Texto para leitura:
···

A doença merece destaque. O Brasil é o segundo país com o maior número de transplantes, realizando o procedimento desde 2004. No entanto, a terapêutica demorou quase 20 anos para fazer parte da cobertura obrigatória dos planos de saúde.
Percebe-se que o lapso temporal entre a realização dos procedimentos com a obrigatoriedade de cobertura não anda junto. Desta forma, questiona-se a razão pela qual o procedimento teria demorado tanto tempo para ser incluído na lista da ANS, sendo que o Brasil só perde para os Estados Unidos em números de procedimentos.
Evidências científicas sobre a eficácia, efetividade e segurança não faltaram para se concluir que o procedimento é necessário e viável. Até mesmo se pensarmos que os pacientes que sofrem a falência do fígado muitas vezes não possuem alternativa terapêutica.
Assim, nos leva a crer que a ausência de previsão no rol pode estar diretamente ligada aos elevados custos dos procedimentos e os efeitos financeiros que poderiam impactar os planos de saúde.
O procedimento só foi inserido no rol da ANS após a consulta pública nº 100, que analisou os aspectos relacionados às evidências científicas sobre eficácia, efetividade e segurança, bem como a avaliação econômica de benefícios e custos, em comparação com os procedimentos já existentes no rol.

···

Dados exibidos:
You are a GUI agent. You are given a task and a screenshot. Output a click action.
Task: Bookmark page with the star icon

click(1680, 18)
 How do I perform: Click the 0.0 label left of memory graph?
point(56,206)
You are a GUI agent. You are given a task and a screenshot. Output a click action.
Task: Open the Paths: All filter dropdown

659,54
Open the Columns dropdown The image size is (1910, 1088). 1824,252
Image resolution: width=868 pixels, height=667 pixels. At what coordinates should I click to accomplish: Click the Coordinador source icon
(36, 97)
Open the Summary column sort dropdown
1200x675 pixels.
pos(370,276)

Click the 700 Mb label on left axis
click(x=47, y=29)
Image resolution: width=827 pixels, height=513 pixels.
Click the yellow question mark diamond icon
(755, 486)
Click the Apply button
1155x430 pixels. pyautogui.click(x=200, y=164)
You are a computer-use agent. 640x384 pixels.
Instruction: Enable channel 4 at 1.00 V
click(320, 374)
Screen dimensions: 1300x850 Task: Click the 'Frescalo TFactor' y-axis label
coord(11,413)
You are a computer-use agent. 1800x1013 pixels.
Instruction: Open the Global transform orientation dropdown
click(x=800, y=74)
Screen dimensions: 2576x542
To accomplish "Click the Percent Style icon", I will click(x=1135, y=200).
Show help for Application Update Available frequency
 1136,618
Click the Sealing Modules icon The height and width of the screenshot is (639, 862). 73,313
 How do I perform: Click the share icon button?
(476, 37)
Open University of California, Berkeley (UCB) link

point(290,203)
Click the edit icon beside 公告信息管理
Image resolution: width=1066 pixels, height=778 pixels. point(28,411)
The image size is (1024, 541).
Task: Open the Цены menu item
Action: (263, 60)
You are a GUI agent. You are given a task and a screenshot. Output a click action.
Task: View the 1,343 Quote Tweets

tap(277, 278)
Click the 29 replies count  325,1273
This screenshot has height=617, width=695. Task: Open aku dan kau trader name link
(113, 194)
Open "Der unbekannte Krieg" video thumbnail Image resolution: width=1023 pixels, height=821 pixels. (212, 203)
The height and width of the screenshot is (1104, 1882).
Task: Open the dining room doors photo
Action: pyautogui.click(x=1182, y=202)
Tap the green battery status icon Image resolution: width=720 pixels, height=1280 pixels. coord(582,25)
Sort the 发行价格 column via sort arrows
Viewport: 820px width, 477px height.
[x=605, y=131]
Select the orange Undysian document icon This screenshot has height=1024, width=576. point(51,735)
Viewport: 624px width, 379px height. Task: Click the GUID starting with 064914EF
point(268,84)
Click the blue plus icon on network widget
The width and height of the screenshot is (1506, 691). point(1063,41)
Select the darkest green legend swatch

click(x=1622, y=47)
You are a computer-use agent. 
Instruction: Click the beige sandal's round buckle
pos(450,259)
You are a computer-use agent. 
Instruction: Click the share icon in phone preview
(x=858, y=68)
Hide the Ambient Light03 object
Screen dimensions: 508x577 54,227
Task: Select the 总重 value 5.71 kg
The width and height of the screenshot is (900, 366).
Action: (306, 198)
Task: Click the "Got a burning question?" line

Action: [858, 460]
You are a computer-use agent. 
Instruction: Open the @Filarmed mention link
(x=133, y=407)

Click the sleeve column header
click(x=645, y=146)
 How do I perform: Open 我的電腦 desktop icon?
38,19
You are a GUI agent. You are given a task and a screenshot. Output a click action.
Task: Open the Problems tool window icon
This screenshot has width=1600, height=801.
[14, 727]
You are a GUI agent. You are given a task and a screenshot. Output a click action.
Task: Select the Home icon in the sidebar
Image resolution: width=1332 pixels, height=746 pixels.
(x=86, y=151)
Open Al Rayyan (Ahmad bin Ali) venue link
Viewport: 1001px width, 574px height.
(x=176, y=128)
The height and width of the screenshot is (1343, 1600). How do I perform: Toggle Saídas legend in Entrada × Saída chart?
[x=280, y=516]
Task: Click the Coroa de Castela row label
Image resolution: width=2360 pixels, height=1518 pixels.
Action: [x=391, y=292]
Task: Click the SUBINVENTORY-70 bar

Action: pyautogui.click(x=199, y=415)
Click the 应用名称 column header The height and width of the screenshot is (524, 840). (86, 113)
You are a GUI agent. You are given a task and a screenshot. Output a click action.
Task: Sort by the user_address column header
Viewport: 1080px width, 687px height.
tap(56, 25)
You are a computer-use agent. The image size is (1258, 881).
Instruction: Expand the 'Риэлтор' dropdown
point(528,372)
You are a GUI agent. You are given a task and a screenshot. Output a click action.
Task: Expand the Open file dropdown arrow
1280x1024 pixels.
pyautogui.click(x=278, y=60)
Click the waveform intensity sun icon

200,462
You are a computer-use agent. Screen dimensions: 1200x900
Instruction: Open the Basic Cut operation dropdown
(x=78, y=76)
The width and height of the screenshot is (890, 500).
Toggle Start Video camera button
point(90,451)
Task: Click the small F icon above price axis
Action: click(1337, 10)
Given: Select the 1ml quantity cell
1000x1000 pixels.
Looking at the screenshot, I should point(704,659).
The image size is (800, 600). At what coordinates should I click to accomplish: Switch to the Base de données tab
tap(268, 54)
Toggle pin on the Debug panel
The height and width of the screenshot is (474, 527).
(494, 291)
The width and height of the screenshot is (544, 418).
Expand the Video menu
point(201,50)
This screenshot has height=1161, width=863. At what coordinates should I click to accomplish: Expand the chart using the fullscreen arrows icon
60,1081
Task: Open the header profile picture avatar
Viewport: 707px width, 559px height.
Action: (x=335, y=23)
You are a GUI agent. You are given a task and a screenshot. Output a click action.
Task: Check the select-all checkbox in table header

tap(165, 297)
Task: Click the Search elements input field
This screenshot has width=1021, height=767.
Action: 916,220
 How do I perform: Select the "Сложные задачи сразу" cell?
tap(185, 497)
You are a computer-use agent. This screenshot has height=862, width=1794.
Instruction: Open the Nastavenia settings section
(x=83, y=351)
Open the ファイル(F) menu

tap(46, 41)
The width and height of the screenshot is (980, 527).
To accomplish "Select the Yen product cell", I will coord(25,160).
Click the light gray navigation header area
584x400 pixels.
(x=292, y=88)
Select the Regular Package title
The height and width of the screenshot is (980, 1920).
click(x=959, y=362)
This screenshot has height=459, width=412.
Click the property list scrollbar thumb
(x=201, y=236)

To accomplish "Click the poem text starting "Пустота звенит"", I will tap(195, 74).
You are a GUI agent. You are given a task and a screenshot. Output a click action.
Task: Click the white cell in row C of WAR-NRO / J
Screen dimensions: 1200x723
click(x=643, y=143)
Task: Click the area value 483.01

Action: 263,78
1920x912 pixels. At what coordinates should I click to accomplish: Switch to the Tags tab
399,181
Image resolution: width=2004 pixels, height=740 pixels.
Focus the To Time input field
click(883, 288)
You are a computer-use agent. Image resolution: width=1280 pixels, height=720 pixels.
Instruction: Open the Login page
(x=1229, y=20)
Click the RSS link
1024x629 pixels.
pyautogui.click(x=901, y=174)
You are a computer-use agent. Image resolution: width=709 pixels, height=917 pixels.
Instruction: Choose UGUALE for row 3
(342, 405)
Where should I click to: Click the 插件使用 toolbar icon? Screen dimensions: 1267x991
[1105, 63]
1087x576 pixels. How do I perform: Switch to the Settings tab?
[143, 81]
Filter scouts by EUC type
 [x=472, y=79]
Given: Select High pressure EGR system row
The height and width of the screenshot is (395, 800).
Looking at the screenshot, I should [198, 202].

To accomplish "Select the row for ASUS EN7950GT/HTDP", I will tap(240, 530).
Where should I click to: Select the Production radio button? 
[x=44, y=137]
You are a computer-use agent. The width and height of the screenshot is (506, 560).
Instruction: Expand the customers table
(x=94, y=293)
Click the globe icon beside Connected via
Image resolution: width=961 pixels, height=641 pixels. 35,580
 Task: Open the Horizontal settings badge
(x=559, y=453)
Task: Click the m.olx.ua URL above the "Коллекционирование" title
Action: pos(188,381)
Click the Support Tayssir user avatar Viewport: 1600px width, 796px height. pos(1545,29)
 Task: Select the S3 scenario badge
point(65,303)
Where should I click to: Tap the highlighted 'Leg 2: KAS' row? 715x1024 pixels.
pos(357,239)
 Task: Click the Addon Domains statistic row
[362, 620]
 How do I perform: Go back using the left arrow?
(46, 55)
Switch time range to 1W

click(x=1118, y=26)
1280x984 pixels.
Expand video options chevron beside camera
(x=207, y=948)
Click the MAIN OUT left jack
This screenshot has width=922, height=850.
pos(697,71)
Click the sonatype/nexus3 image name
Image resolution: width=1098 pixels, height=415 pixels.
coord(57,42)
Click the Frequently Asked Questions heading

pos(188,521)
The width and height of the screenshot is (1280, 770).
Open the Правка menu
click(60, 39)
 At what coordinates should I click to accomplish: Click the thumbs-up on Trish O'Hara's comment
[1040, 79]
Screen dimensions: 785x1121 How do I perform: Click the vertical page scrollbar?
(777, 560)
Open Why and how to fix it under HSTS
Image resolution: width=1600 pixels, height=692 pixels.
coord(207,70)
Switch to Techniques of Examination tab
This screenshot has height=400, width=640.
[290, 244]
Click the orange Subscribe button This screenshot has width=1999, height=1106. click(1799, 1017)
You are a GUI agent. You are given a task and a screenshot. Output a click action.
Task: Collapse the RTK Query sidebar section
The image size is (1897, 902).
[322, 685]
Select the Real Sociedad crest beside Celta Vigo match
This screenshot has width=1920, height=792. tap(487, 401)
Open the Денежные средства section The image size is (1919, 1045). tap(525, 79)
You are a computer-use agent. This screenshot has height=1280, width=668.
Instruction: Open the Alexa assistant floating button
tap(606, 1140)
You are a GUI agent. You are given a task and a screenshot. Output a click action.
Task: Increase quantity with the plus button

···

Suas tarefas:
1. No texto sobre transplantes, qual é o único país que faz mais procedimentos que o Brasil?
2. Continue o texto sobre transplantes a partir da última frase.
Você não precisa das linhas para fazer nenhuma tarefa.

Respostas da atividade:
1. Os Estados Unidos.

2.
Além da dificuldade em conseguir o órgão para a realização do transplante, o paciente ainda encontra entraves para a própria cobertura, muitas vezes tendo que ser submetido ao procedimento através do SUS.
Por isso, por quase vinte anos, foi o SUS que assumiu os elevados custos dos procedimentos, mesmo de pacientes que possuíam planos de saúde e arcavam mensalmente com os valores propostos pelas operadoras.
Neste sentido, percebe-se que a pressão da população e comunidade médica em inclusão de procedimentos no rol tem chamado a atenção, principalmente nos casos em que os tratamentos demandam grandes dispêndios, como já ocorrido nos casos de medicamentos para Amiotrofia Muscular Espinhal (AME).
Outrossim, merece destaque que o Rol de Procedimentos da ANS garante a obrigatoriedade de cobertura tanto com o doador quanto com o receptor, acompanhamento clínico ambulatorial pós-transplante, acompanhamento clínico no período de internação do receptor e do doador, bem como exames como citomegalovírus após a realização do transplante e vírus Epstein barr.
Desta forma, o que era comumente negado pelos planos de saúde passou a ser de cobertura obrigatória, não podendo mais prevalecer o argumento de que o procedimento não consta no rol da ANS.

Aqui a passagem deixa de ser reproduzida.